▸ **INSTRUCTIONS TO FOLLOW**
Using the listing below, copy exactly the lines from the one containing "This screenshot has width=1489, height=812." to the one containing "Given: Select the Informasi Dataset page", both lines included, and no others.
*** Begin section ***
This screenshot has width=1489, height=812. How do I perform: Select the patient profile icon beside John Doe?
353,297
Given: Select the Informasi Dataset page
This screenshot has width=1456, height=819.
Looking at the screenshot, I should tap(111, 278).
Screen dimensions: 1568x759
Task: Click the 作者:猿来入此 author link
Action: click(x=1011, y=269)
*** End section ***
*** Begin section ***
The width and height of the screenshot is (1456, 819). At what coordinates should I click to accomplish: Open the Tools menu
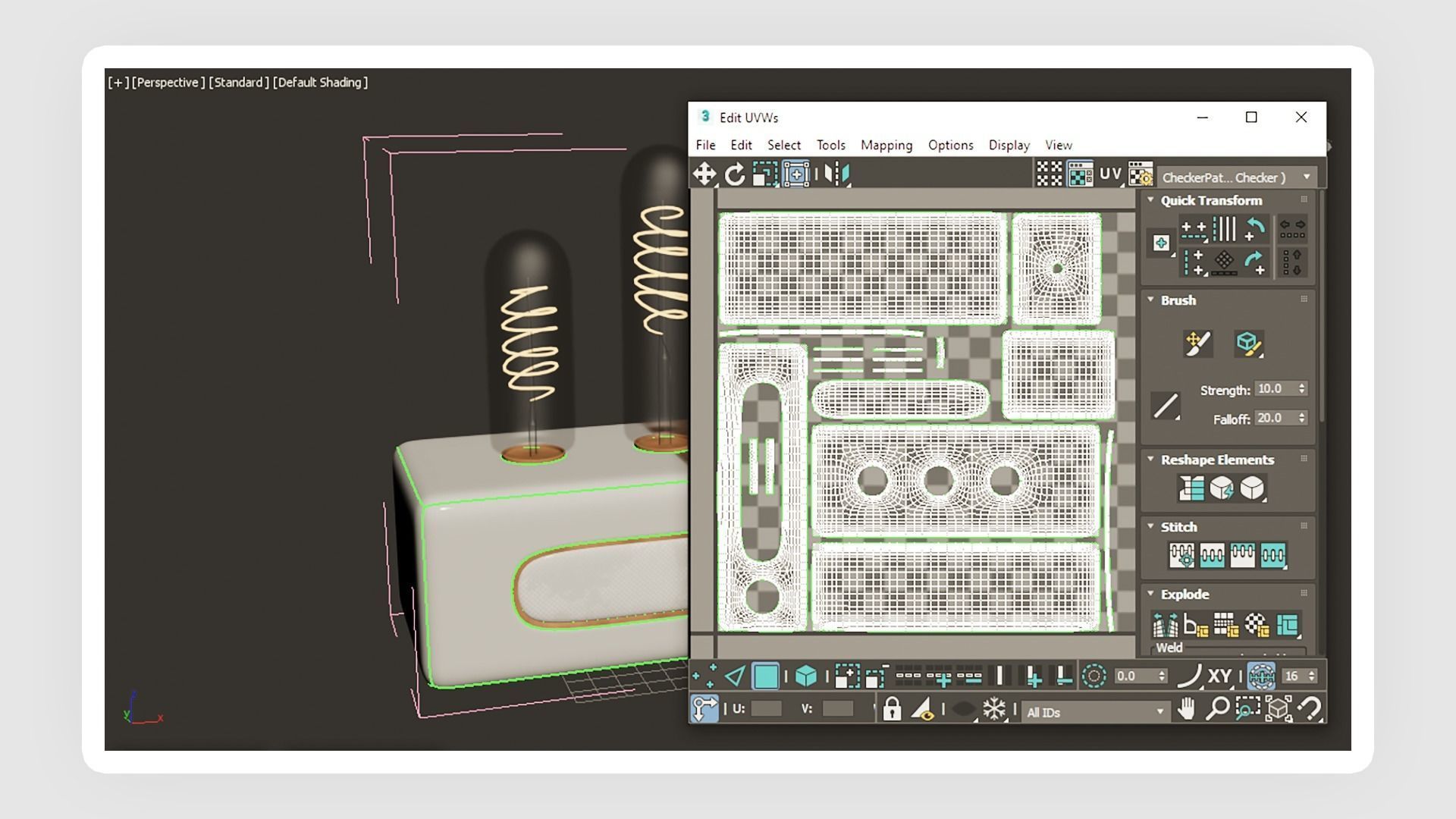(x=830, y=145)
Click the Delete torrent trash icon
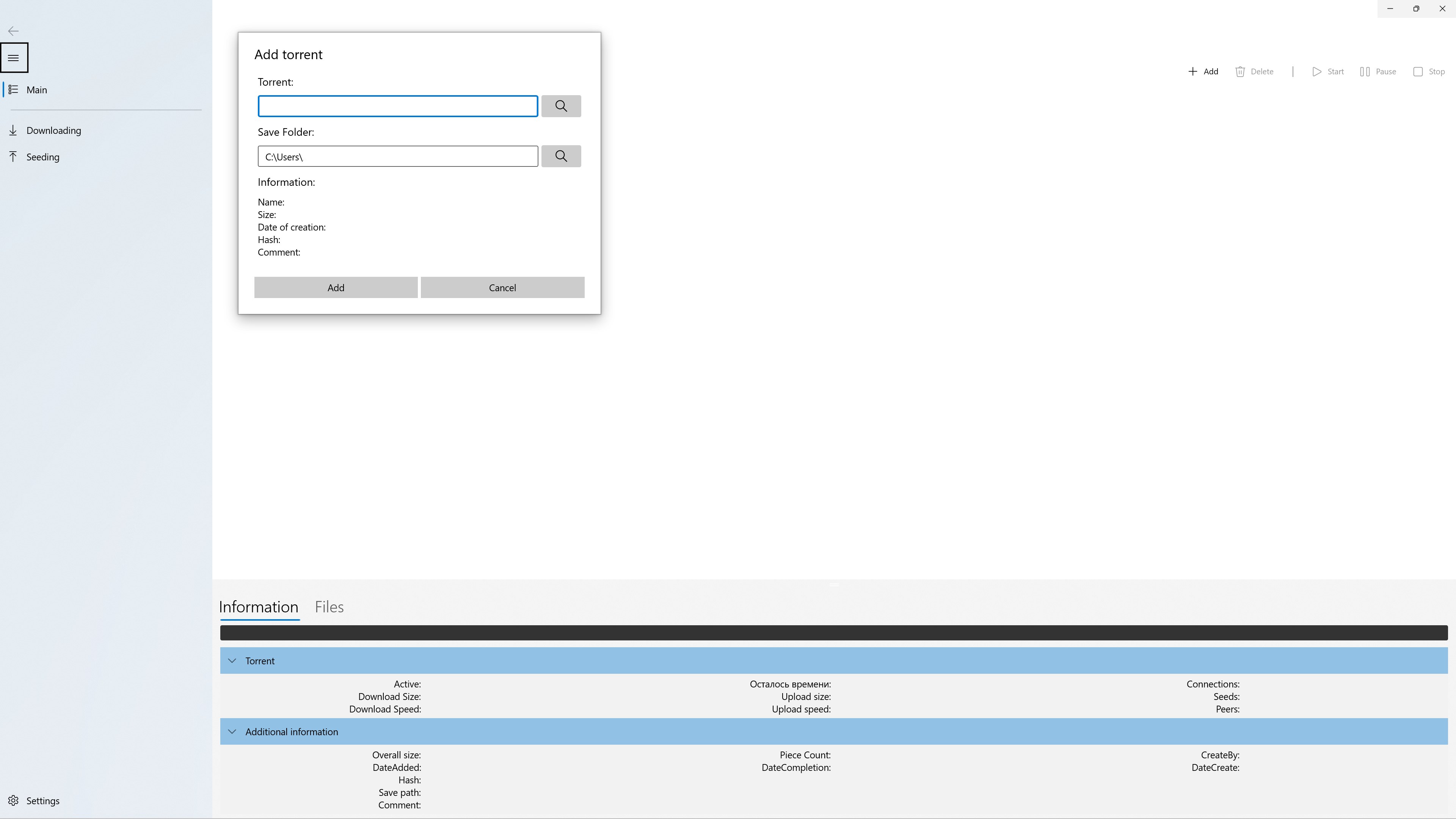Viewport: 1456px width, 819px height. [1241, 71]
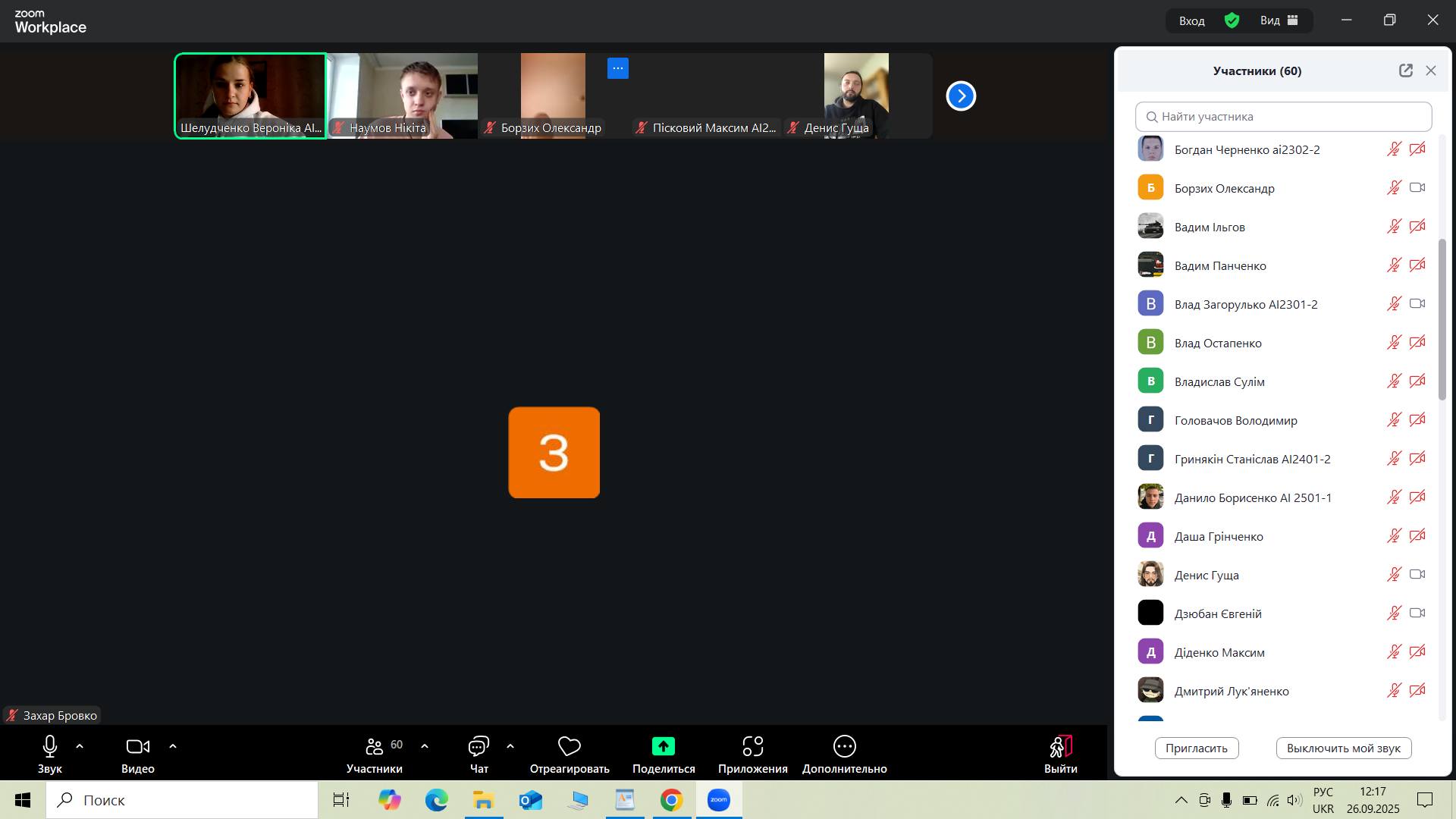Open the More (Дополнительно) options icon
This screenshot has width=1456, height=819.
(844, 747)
*** End section ***
▸ **SOLVED EXERCISE**
This screenshot has width=1489, height=812. How do I perform: Select the patient profile icon beside John Doe?
353,297
Given: Select the Informasi Dataset page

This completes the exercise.